Doğal olarak kabul etmek zorunda olduğumuz acı gerçek şudur: Türkiyedeki Pomaklar arasında Pomak dili, gelenek ve kültürü maalesef yok olma sınırına gelmiştir. Buna sebep ararken biz hatayı önce kendimizde aramışız. Kültürünü kaybeden biziz. Dilini unutan bizi. Geleneklerini yaşatmayan biziz. Bizlerde çareyi –bunu Türkiye Pomakları için belirteyim- Biz geriye dönmeyi teşvik etmediğimize ve Türkiyeyi kendimize vatan yaptığımıza göre önümüze iki yol çıkıyor. Ya şimdi sürecin hızla biz yok etmesi karşısında seyirci kalacağız. Yada Dil ve kültürümüzü hızla derleyerek onu yazılı bir kültür dili haline getireceğiz. Yani Türkiyedeki Pomakların kendi dil ve kültürüne sahip çıkarak Pomak kimliği ile Türk Milleti içinde saygın ve kişilikli bir yer edinmesine çalışacağız. Buna saygı göstermeyen ve bizi ayrılıkçı saymaya çalışacak olanlar en azından insafsızdır. Bizim gerek Osmanlı ve gerekse Türkiye Cumhuriyeti çatısı altındaki hizmetlerimizi yok sayan ve bizi yok sayan bir zihniyet olabilir.

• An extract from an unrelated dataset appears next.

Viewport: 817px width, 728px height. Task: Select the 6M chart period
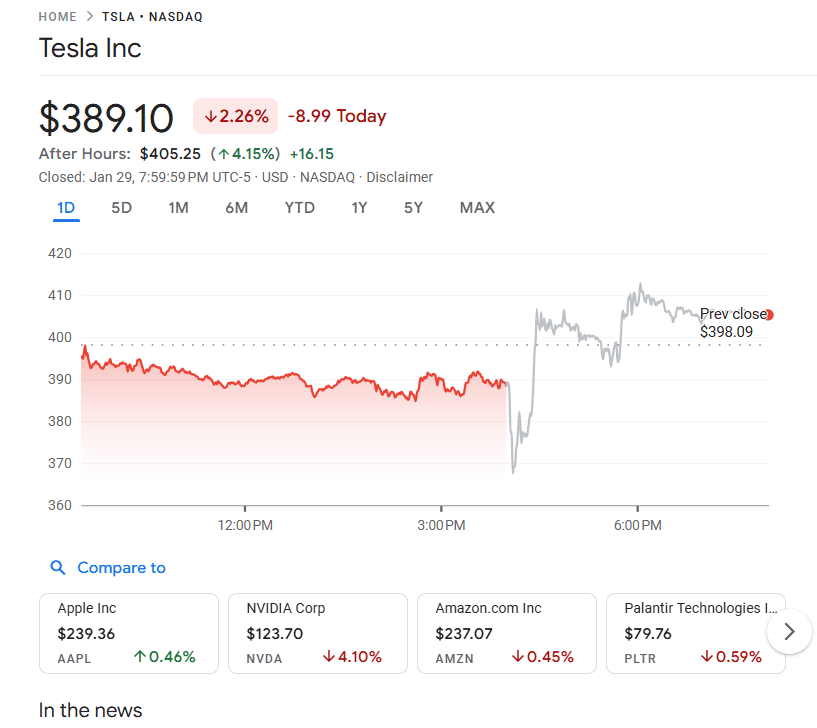237,208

Dikkat ediniz Bulgaristanın resmi eğitim politikaları altında bir kısım Pomak kökenli insanlarımız arasında da buna benzer bir kafa karışıklığı vardır. Onlarda kendilerine dayatılan politikalar gereği kendi selametleri açısından kendilerini Bulgar Müslüman yada Bulgar Muhammedan demek zorunda kalıyorlar. Halbuki gerek Türkiyede bize atfedilen Kuman asıllı Pomak Türkü kavramı ve gerekse Bulgaristanda dayatılan Bulgar Muhammedan tabiri bizi yeniden tanımlayıp bizi tarih sahnesinden silmeyi hedefleyen tuzaklardır. Bizi tanımlayan terim sadece Pomak’tır. Bu tanım altında var olabiliriz. Aksi takdirde hızla Türkiyedekiler Türkleşerek, Bulgaristandakiler Bulgarlaşarak yok olacaktır.

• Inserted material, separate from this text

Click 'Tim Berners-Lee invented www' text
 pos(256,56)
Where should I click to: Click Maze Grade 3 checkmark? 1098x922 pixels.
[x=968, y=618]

Tuhaf olan şey de biz bu sitede her görüşe yer verip tartışılmasını sağlamaya çalışıyoruz. Acıtan gerçekleri birisi bizim yüzümüze söylemek zorundadır. Bazen Alperenkırım’ın iğneleri bize dokunuyor. Ama dost acı söyler. Biz bazen bizim görmek istemediğimiz ve bize ters gelen görüşleri de dinleyelim. Ondan sonra her bir Pomak bunları alır, düşünür, değerlendirir ve kendi yolunu çizer. Biz Pomakların demokrat ve özgür ruhuna güveniyoruz. Halkımız kendisi için iyi olanı bilir ve yapar.